Indignant… to what end? Private Island Reviewed

by Tom Blackburn

14 November 2014

In January 2014, James Meek caused a sizeable stir with his impassioned London Review of Books (LRB) essay, ‘Where Will We Live?‘ The essay – one of five revised LRB pieces compiled in Private Island (Verso, 2014), alongside an article originally written for the Guardian  – documented with startling clarity the pernicious social disaster that is housing policy in post-Thatcher Britain.

Of course, the essay struck a chord with so many because housing precariousness is an everyday experience for millions in Britain. Housing – arguably the single largest privatisation of the Thatcher era – is perhaps the epitome of today’s ruling-class intransigence. In housing as elsewhere, capital has systematically sought to obliterate any lingering traces of the collective public provision characteristic of the post-war social-democratic consensus. It’s the dismemberment of this consensus which Meek laments in Private Island.

In Private Island, Meek focuses on six major public utilities turned over to private profit – public housing, water, post, health, energy and rail – and his findings are unsurprisingly galling. Whether it’s the lethal hubris of the private sector execs parachuted in to mismanage the railways under John Major, the penny-pinching of profiteering water firms or the staggering corruption of the Royal Mail sell-off, Meek is highly effective at detailing the corner-cutting, ineptitude, cronyism and looting so definitive of Britain’s privatised utilities.

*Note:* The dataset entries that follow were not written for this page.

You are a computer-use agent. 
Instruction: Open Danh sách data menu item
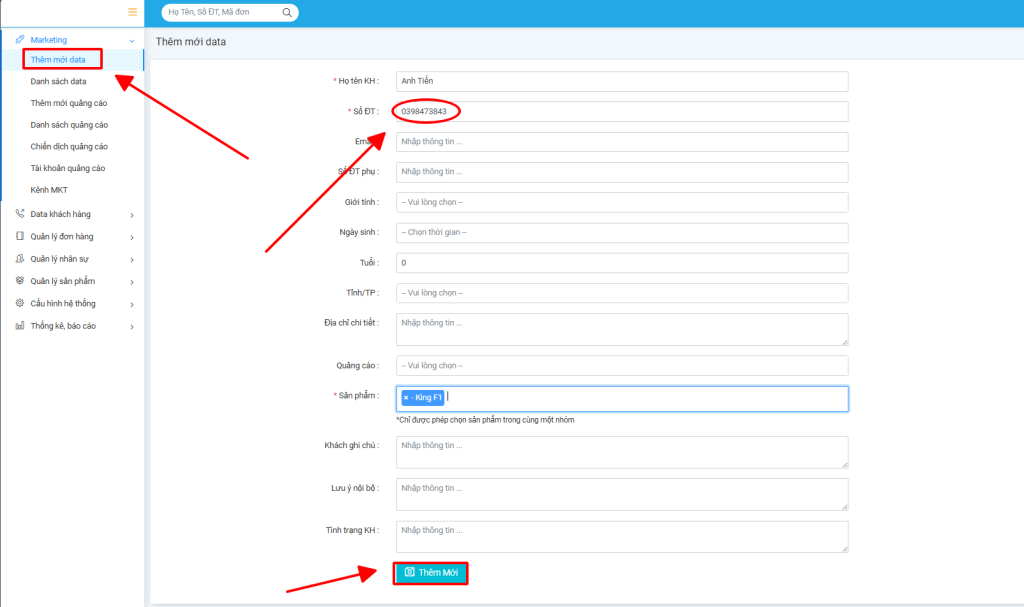point(58,81)
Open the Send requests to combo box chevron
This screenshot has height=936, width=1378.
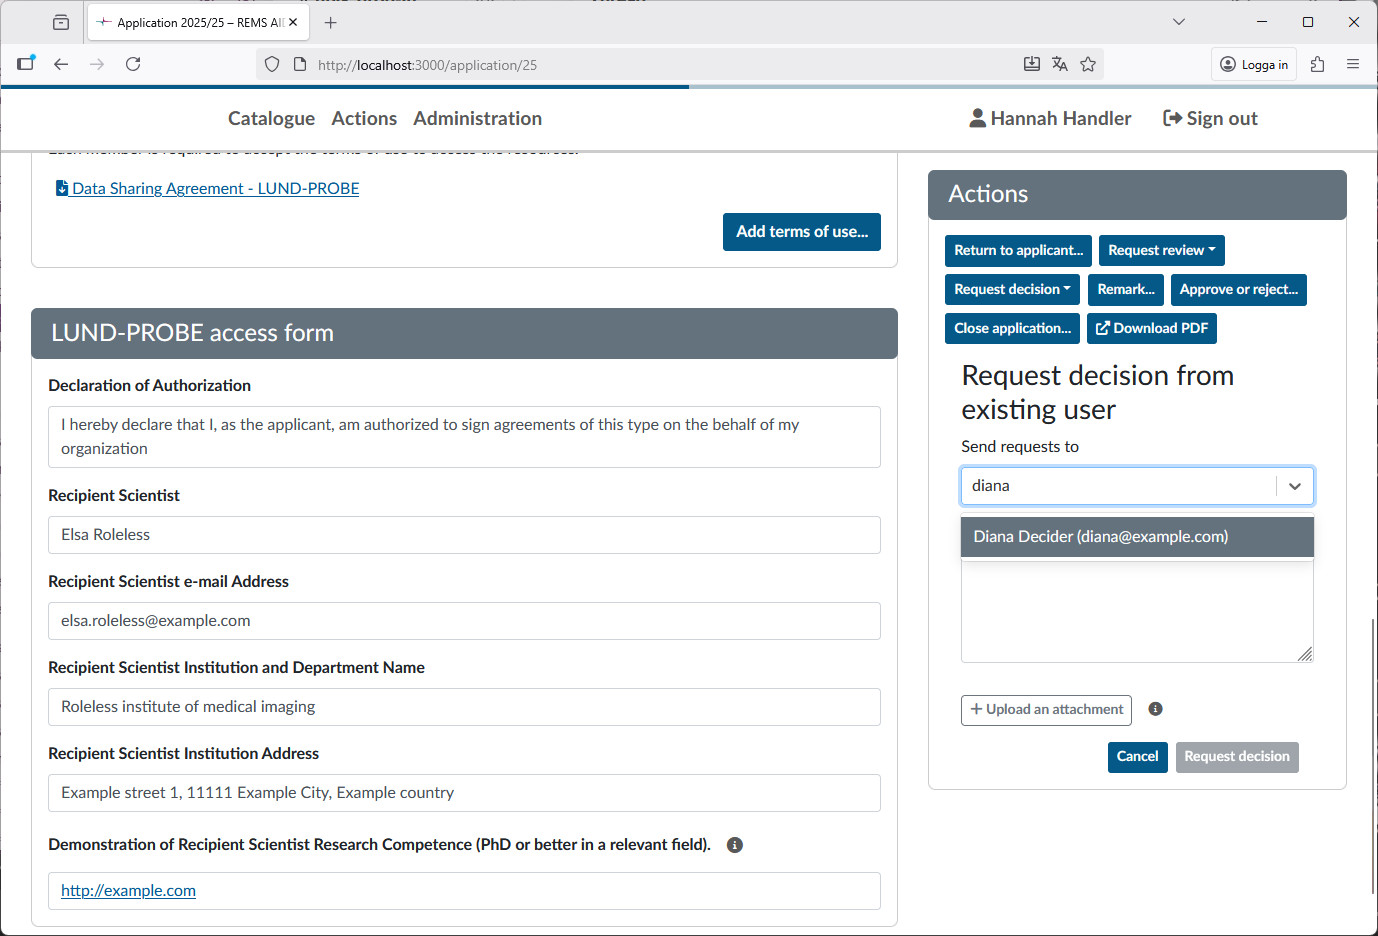tap(1295, 485)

One key point in Private Island‘s favour is the fact that Meek makes his case without being at all wonkish, and the bevy of statistics he wheels out to drive his argument home make the book a useful primer on the topic. Capitalists employ a multitude of middling think-tank and media shills to muddy the waters on their behalf, but by contrast Meek shows that discussing privatisation needn’t be arcane.

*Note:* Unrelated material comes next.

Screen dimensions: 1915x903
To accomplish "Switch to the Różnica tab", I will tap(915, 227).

That said, Private Island has some serious shortcomings – and these are primarily political. In the book’s introduction, no less, Meek makes clear that he regards the market economy as indispensable; his politics are broadly social-democratic. Meek is a good journalist and while he documents the effects of privatisation well, what he can’t do is explain them convincingly.  There is therefore a void at the heart of Private Island, as Meek’s insightful reportage isn’t matched by similarly coruscating analysis. The book’s subtitle, ‘Why Britain Now Belongs to Someone Else’, is telling in this regard. For the British working class, there was never a time when it didn’t.

What is it about capitalism that compels it to turn public sector services to private profit? Even at its peak, the state sector was clearly subordinate to the private sector – post-war social democracy ultimately strengthened British capitalism – so why couldn’t capital just leave it be? And why is it that the privatised utility markets tend towards oligopoly? This book doesn’t really tell us. For David Harvey, privatisation is part of the broader process of ‘accumulation by dispossession’; public goods and services represent a particularly lucrative opportunity for private investment, especially when – as now – capital is faced with a shortage of profitable outlets elsewhere.

Although asset sales provide an immediate fillip to state finances, privatisation frequently ramps up long-term costs to the state – the burgeoning housing benefit bill being one glaring example. Still, the capitalist state’s primary objective above all else is to facilitate private profit. The privatisation of public services has clearly delivered the goods for capital in recent decades. This is partly why no major political party is seriously interested in renationalising energy, post and transport even though public opinion strongly favours it.

As Harvey among others has argued, neoliberalism is class war from above, red in tooth and claw. The public sector – with its heavily unionised workforce – has therefore always made an obvious target for capitalists and their pet ideologues looking to boost profits by attacking labour across the board. This devastatingly effective reassertion of capitalist class power has, if anything, been entrenched even more firmly since the global financial crisis of 2008. The social-democratic left, meanwhile, still seems bewildered that the sheer moral force of its arguments hasn’t single-handedly driven back the neoliberal tide.

Class power and social struggle don’t get a great deal of attention in Private Island; the book therefore offers little guidance for those looking to resist the seemingly inexorable slide towards neoliberal dystopia. Much of the left has been reduced to mere moral indignation, without any real idea of what else to do. Meek’s book shares this flaw. Indignation is fine as far as it goes – it’s entirely rational and correct to be angry, so long as that anger is directed at worthy targets – but what’s needed is precision. Woolly attempts at analysis risk perpetuating mystification, inadvertently hindering and misdirecting struggle rather than facilitating it.

Margaret Thatcher herself once said that “economics are the method; the object is to change the soul.” The fact that there remains such firm public support for renationalisation – despite an extreme pro-market consensus among politicians and mainstream media – suggests she wasn’t entirely successful. Private Island is smart, informative and eminently readable. The definitive account of its subject, however, is yet to be written.